Installatie voorschriften ThermoMaster F 24 E, F AS 28 E, F 28 E
7.6
Vorstbeveiliging
Bij een door de NTC gemeten aanvoertemperatuur van 7 °C zal door de branderautomaat de pomp
ingeschakeld worden. Daalt de temperatuur nog verder, dan zal bij een door de NTC gemeten
aanvoertemperatuur van 3°C het toestel gaan branden totdat de aanvoertemperatuur een waarde van
10°C bereikt heeft. De pomp blijft vervolgens nog 15 minuten ingeschakeld. Dit is geen beveiliging om
het bevriezen van radiatoren te voorkomen. Om vorstgevoelige radiatoren tegen vorst te beschermen,
kan men een vorstthermostaat parallel aan de kamerthermostaat aansluiten.
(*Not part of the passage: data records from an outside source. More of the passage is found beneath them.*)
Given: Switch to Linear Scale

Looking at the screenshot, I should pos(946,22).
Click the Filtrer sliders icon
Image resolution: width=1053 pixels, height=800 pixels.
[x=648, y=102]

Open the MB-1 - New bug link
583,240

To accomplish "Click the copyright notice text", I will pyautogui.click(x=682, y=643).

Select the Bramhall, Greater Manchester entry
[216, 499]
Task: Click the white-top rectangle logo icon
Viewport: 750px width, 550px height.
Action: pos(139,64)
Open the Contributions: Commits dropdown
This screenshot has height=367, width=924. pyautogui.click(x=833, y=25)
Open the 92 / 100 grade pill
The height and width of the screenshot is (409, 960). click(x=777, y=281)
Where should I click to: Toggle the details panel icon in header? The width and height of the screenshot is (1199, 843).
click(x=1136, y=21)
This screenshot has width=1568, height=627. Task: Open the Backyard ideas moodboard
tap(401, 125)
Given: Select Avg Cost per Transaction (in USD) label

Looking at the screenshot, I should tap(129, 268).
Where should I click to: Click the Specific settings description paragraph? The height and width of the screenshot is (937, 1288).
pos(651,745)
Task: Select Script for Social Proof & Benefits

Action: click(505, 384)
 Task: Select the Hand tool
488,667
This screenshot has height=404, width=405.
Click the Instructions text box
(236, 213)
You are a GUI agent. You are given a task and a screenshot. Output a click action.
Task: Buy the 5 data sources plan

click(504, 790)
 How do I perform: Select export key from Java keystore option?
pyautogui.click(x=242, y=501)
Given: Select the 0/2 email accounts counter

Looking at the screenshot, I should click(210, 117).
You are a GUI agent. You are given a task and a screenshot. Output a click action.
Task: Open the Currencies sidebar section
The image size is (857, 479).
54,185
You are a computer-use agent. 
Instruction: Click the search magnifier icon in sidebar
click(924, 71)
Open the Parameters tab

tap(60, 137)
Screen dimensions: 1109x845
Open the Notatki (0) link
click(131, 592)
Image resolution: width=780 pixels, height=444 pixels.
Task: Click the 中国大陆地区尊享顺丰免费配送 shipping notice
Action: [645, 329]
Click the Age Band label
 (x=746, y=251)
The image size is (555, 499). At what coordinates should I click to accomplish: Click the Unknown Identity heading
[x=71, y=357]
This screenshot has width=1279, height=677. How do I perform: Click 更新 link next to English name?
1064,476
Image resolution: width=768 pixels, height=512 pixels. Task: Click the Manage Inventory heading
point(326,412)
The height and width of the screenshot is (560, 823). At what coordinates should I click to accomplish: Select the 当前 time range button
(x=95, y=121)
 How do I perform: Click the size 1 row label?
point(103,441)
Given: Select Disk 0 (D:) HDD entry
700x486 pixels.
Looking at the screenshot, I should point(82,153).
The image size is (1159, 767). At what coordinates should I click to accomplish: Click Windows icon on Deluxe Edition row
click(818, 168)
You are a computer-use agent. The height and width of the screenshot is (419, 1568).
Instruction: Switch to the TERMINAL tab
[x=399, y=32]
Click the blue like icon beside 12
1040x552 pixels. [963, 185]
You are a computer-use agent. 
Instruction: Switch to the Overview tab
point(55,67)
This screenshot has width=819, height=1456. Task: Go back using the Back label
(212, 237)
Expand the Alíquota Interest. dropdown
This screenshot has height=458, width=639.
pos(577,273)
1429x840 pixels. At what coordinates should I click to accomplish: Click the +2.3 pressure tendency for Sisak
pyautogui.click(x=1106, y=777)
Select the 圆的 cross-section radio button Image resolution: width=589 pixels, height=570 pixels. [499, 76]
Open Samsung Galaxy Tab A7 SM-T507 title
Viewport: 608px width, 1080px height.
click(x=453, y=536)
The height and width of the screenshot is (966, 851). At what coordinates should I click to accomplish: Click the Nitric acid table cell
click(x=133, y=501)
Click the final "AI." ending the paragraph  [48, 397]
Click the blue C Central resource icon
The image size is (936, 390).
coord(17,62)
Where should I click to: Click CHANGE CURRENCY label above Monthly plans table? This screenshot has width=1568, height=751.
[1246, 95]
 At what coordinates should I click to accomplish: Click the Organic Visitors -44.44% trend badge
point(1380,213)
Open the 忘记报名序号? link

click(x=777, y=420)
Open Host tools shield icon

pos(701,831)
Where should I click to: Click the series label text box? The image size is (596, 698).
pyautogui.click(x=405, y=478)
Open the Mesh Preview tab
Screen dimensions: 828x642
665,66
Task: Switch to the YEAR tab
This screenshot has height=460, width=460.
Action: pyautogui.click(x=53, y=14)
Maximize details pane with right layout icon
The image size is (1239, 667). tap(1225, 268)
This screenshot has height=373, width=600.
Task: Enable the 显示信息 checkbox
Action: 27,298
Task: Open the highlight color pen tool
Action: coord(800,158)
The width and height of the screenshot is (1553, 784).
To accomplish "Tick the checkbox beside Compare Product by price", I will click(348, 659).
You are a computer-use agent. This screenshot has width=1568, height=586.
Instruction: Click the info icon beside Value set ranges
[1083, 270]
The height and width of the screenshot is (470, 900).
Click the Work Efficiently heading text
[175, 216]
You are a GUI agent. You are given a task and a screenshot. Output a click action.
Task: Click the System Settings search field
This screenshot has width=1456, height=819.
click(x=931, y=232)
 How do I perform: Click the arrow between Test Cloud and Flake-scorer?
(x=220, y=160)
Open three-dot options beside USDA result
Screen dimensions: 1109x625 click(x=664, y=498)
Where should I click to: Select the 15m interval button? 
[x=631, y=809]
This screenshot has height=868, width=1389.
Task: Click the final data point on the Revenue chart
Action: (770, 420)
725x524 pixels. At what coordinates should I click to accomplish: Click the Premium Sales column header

Het verdient aanbeveling
om bij vorst alle radiatoren te openen en de kamerthermostaat niet in te stellen op een waarde lager
dan 15°C.
7.7
Gastechnisch
7.7.1 Algemeen
De gasaansluiting dient gemaakt te worden in overeenstemming met "Voorschriften voor
aardgasinstallaties"
Het is streng verboden om ter plaatse de belasting te regelen in functie van het verdeelde gas.
7.7.2 Leidingen
Controleer de gasleiding op vervuiling. Afpersen met druk mag gebeuren met een druk van maximaal
150 mbar (buiten het toestel, dus exclusief het gasblok).
7.8
Elektrotechnisch
De elektrische installatie dient te worden aangelegd in overeenstemming met de bepaling zoals die
vermeld staan in de normen.
7.8.1 Voeding
Het toestel is voorzien van een snoer met een randgeaarde stekker voor 230V/50 Hz aansluiting op
een randgeaarde wandcontactdoos. Deze aansluiting dient vanaf het toestel goed toegankelijk te
zijn. De buiten het toestel liggende lengte van het snoer bedraagt 1 meter. Om gevaarlijke situaties te
vermijden, dient dit snoer, indien het beschadigd wordt, vervangen te worden door een erkend
installateur of bulex service.
7.8.2 Bedrading
Het bedradingsschema is weergegeven in fig. 16.
De bedrading zoals die door de fabriek is aangebracht mag niet gewijzigd worden.
7.8.3 Kamerthermostaten
7.8.3.1 Aan/uit-thermostaat.
De aansluitingen voor de schakelende thermostaat dienen aangesloten te worden op het
kroonsteentje dat zich op de achterplaat van de elektronicabox bevindt (zie fig. 12).
De anticipatiestroom dient op en waarde van 0,1 A ingesteld te worden.
7.8.3.2 OpenTherm-modulerende thermostaat.
De aansluitingen voor de communicerende kamerthermostaat dienen op de kroonsteen die
zich aan de achterzijde van de bedieningsbord bevindt, aangesloten te worden (zie fig. 12)
Als de OpenTherm modulerende thermostaat een instelling heeft voor warm water is het raadzaam
om deze op 63 graden in te stellen. Voor het aansluiten van de OpenTherm-modulerende thermostaat
dient het toestel spanningsloos gemaakt te worden.